His campaign blurred the lines between the real-life Zelenskiy and his on-screen persona. Like the fictional president of his television series, Zelenskiy has promised to clean up politics and end the stranglehold of the oligarchy over Ukraine, but he has offered little by way of specifics.
Concerns have been raised about his close links to the controversial oligarch Ihor Kolomoyskyi. He issued a denial after Poroshenko dubbed him a “Kolomoyskyi puppet” – although many members of Zelensky’s campaign team also have links to the oligarch.
Journalists were offered free-flowing wine, table tennis tournaments and pumping music on Sunday evening at Zelenskiy’s campaign headquarters at a nightclub in an upmarket Kyiv business centre. However, there were no further details about his policies in his brief victory speech.
Zelenskiy has benefitted from voter dissatisfaction with Poroshenko, who came to office five years ago after the Maidan revolution. The billionaire confectionary magnate promised Ukrainians they would “live in a new way”, but the pace of change has been too slow for many.
The two candidates faced off in a chaotic televised debate at Kyiv’s Olympic Stadium on Friday evening, but the spectacle did not appear to change many minds. Poroshenko’s supporters tended to be worried about Zelenskiy’s lack of experience and potentially more amenable attitude towards friendlier relations with Russia, while backers of Zelenskiy insisted that Poroshenko’s first term had been a failure and that he did not deserve another chance.
Voting on Sunday took place across the country, from the Carpathian mountains in the west to the war-torn Donbass region in the east, where soldiers on the frontline had an opportunity to cast their ballots.
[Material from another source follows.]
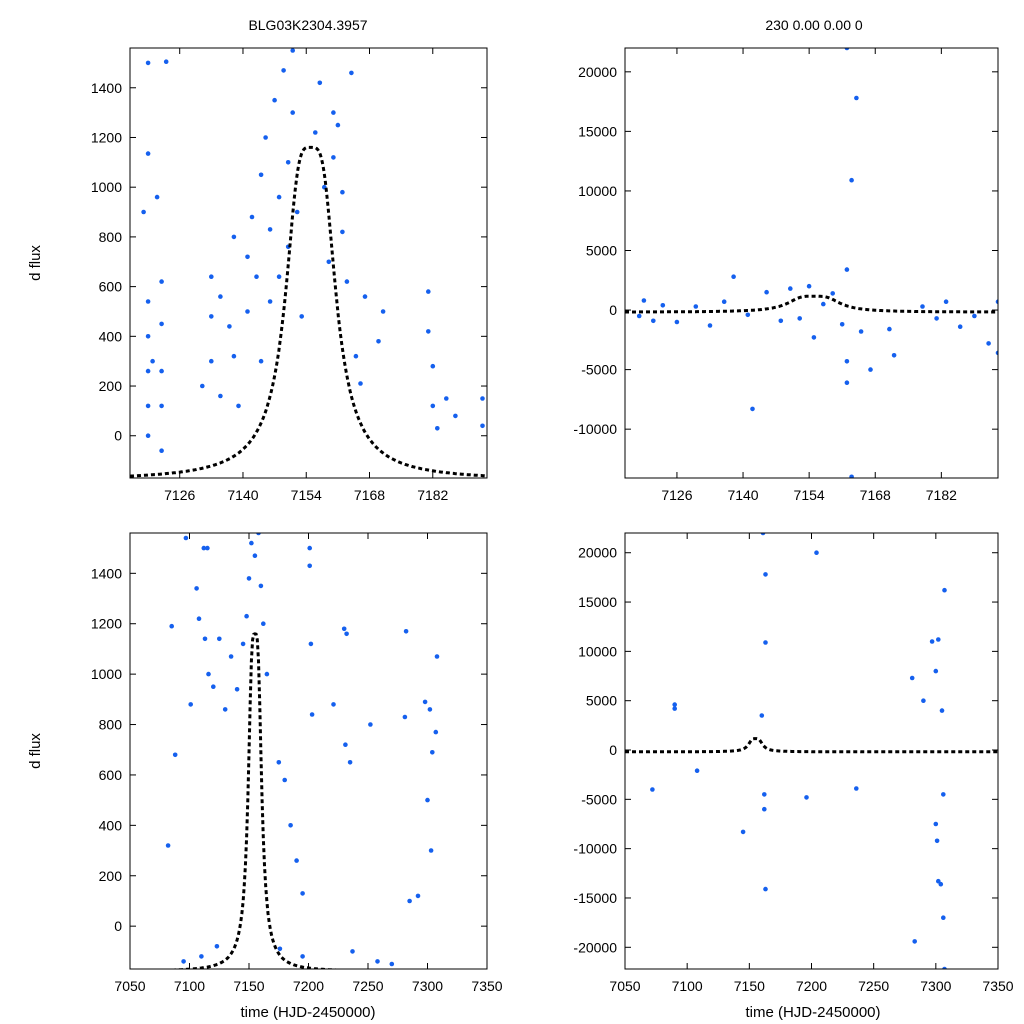  Describe the element at coordinates (814, 25) in the screenshot. I see `right-figure-title: 230 0.00 0.00 0` at that location.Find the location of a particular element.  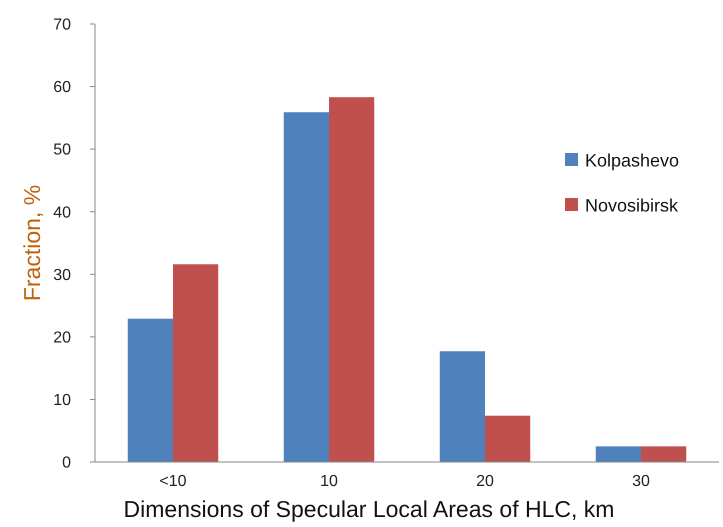

legend-label: Kolpashevo is located at coordinates (632, 160).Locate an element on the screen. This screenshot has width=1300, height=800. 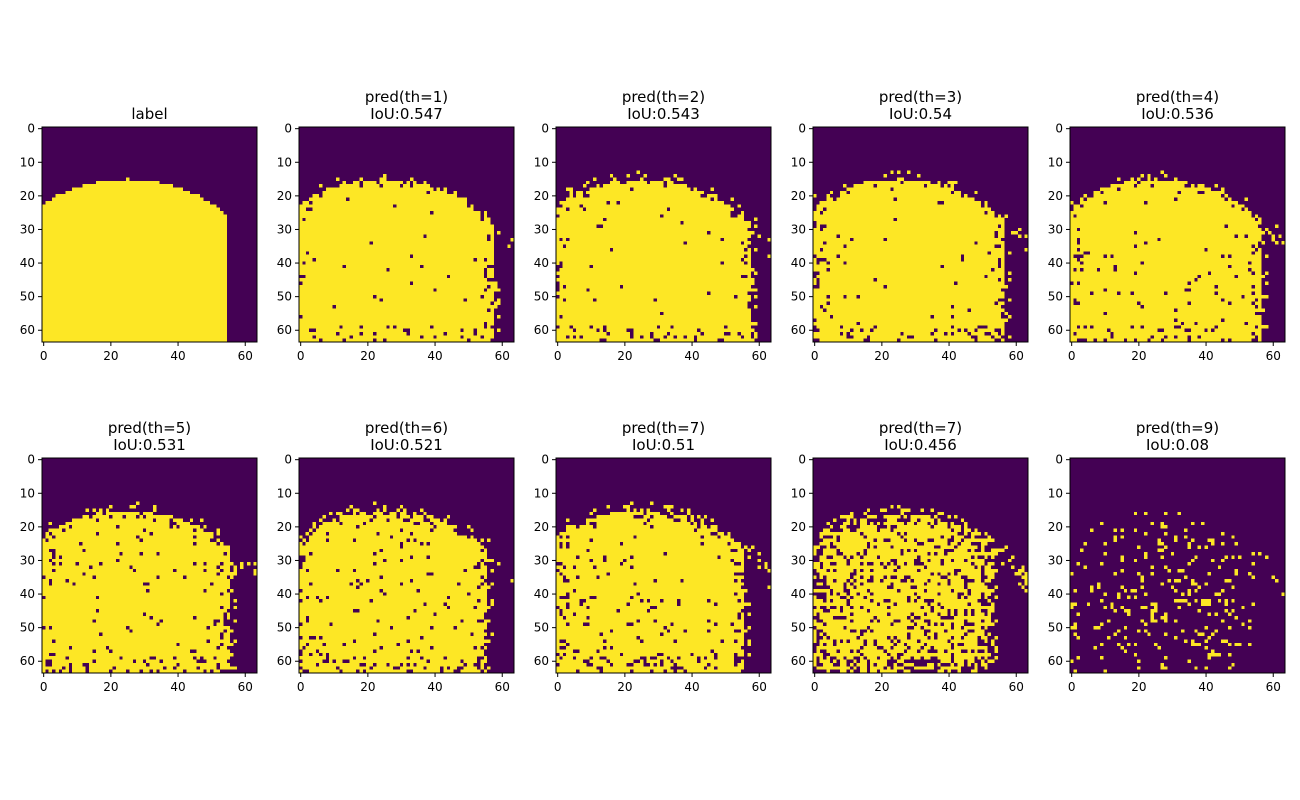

“My nephew has been on the frontline in Donbass; what kind of country would put a clown in charge of its armed forces during a war?” asked Tetiana Hrytsenko, 61, who cast her ballot for Poroshenko on Sunday morning in Kyiv. A group of young people emerging from the same polling station said they had all voted for Zelenskiy.
There was little enthusiasm on display for either candidate, with most voters opting for the candidate they considered the least-worst option.
“It’s like when you go to a cheap supermarket and all of the fruit is rotten, and you rummage around to find the least rotten piece,” said Anna, 32, an office manager who said she had waited hours in line to register for voting papers. On Sunday morning, she had still not decided which candidate she would vote for.
After voting in Kyiv, Zelenskiy was admonished by police for showing his ballot paper to the cameras. Displaying the ballot is illegal under Ukrainian law, and he now faces a fine of up to £24.
The chaotic but lively campaign in Ukraine has been watched closely in neighbouring Russia. While Russian state television has mocked the circus-like aspect of the vote, many have also looked on enviously at the lively debate and competitive atmosphere. On Sunday evening, Zelenskiy’s declaration of victory carried a message that could reverberate in the Kremlin.
“As a citizen of Ukraine I can say to all post-Soviet countries: ‘Look at us. Everything is possible’,” he said.